Friday, October 23, 2020

Congestion

Yesterday I slept most of the day, on and off, dozing and then getting up to eat or watch a movie and then dozing again. It felt really good. Not much in my life at the moment is urgent, like, with a deadline or consequences, so I'm drifting a little. Spending whole days sleeping is good once in a while, like yesterday, but today, drifting does not feel good. I want to want to do things - writing or chores or editorial. But I don't really want to do any of them, or at least not one more than the other. In trying to decide what to tackle and how, I'm a little frozen, so instead here I am writing a blog post. 

One thing did get done today: my husband and I bought a cemetery plot. The timing may seem weird, but: plots always go up in cost, we have a little money to spare right now, and we're sure about where we want to go. I feel so good about this decision - having a big, final, expensive choice all settled and in order, getting something done as rare and useful as this - that I want to tell everyone, but it's also an odd, macabre thing to talk about or announce. I feel like we bought a house (a very small, very inexpensive, very specific kind of house), but with virtually none of the hassle and responsibility of being a homeowner, so I want to rejoice. Given what we actually did buy, that's weird, right? 

The weather is changing. It's overcast in the mornings now, cool and a little humid, until the sun breaks through and it becomes SoCal again. It's giving me congestion that is definitely not COVID but of course, fear, anxiety, etc. 

I've watched a pile of movies lately, from In a Lonely Place to Repo! The Genetic Opera, including a couple of docs, one about giallo (thumbs-down) and one about cult film (thumbs-up-ish). In general I am tired of the conversation about film mostly being among men. I am tired of that. Watching Magic Mike for the first time I thought about the male gaze, and how that film goes with its flow while kind of stumbling into the female gaze now and then, which doesn't make much sense because the premise depends upon the female gaze, thus the ultimate gender philosophy of Magic Mike is really kind of a mess, which of course has been true for Soderbergh since sex, lies, and I considered the wildly different attitudes of women at male strip clubs and men at female strip clubs, and how wherever you go the phallus is the point, and how deeply goddamn annoying that is, which led me to "W.A.P.", and then I just stopped thinking about it altogether because I really needed another feminist to bounce all this off of, but it didn't stop me from feeling sure that more women need to talk and more men need to shut up in film discourse. In general. Across allllllllll the genres and pockets of participation, from buffs who don't really know what they're talking about to talking heads on Hitchcock DVDs.

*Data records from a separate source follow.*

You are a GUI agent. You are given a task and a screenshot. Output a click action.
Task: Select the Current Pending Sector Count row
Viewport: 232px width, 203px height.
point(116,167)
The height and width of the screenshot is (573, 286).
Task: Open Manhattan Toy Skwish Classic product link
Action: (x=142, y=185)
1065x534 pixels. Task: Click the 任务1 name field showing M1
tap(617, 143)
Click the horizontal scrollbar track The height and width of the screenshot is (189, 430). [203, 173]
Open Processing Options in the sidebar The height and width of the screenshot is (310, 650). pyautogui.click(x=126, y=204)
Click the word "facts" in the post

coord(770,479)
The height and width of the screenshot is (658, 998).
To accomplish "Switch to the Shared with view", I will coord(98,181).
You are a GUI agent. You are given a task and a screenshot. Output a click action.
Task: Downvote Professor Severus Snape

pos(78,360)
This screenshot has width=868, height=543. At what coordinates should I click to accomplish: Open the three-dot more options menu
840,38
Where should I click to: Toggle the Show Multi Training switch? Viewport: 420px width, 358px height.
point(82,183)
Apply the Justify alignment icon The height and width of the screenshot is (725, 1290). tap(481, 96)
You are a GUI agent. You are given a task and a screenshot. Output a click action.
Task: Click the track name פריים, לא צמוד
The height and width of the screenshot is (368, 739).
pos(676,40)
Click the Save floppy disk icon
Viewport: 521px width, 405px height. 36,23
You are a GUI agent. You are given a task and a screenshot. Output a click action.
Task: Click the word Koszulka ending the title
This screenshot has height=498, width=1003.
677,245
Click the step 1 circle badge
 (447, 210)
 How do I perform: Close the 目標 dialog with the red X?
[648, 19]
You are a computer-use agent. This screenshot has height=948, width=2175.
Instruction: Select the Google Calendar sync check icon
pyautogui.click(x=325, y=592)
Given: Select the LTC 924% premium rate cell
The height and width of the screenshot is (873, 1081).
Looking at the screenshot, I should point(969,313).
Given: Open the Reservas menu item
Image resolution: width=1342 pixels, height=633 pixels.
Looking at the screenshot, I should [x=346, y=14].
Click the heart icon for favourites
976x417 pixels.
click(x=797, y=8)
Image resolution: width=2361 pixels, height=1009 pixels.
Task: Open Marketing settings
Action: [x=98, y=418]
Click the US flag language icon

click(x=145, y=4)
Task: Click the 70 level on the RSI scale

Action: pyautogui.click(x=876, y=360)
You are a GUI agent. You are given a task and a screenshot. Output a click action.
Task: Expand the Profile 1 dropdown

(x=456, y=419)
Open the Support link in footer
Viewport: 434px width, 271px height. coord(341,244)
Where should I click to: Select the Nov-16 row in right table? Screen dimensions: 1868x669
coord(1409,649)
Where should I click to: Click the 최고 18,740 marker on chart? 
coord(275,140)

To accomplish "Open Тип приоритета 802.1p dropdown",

There were guys in the cult film doc who were barely coherent. It pissed me off to have to listen to them. 

For quite a lot of years now I have wanted to own a full-size replica of Tom Servo. It took six weeks, but the one I bought on Etsy finally arrived. Here is a picture of me with him, and I promise you, I really was this excited. 


After taking the pic, I put him on a chair and just looked at him for a minute, smiling like a goober. I don't know why this puppet brings me so much joy, why I'm such a fan of this inanimate channel for comedy, really I do not know - but I am, and it does, and now he sits next to the TV so whenever what's on the screen is uninteresting I can just look at him and grin. 

Are we all as deadened and drifting as I am? I think I'm okay - there is happiness in my life (clearly), I can do what I need to do in order to live without dragging through it, I don't care much about missing dinners out or parties or concerts, I still feel love and sorrow and all the emotions in between. But all my days are the same, one upon the other, and it means I have a condition that's sibling to boredom but not quite it. Foreshortened motivation, based on having nothing at all to look forward to, no consequences for failure or sloth. I like my quiet life, and even though the days stretch out, I can always find something either practically or artistically useful to do for my brain. Yet I feel like two-thirds of myself. Whatever's missing is not fatally missing, but I do notice its absence. Is this familiar to anyone out there? 

Anyway, come see me read (virtually) at Vroman's on Monday. Deets here

1 comment:

tanaudel said...

I love the line: "I feel like we bought a house (a very small, very inexpensive, very specific kind of house)" and now I kind of want a story about buying a cemetery plot, but in the same cheery, sunny sort of phrasing house buying gets.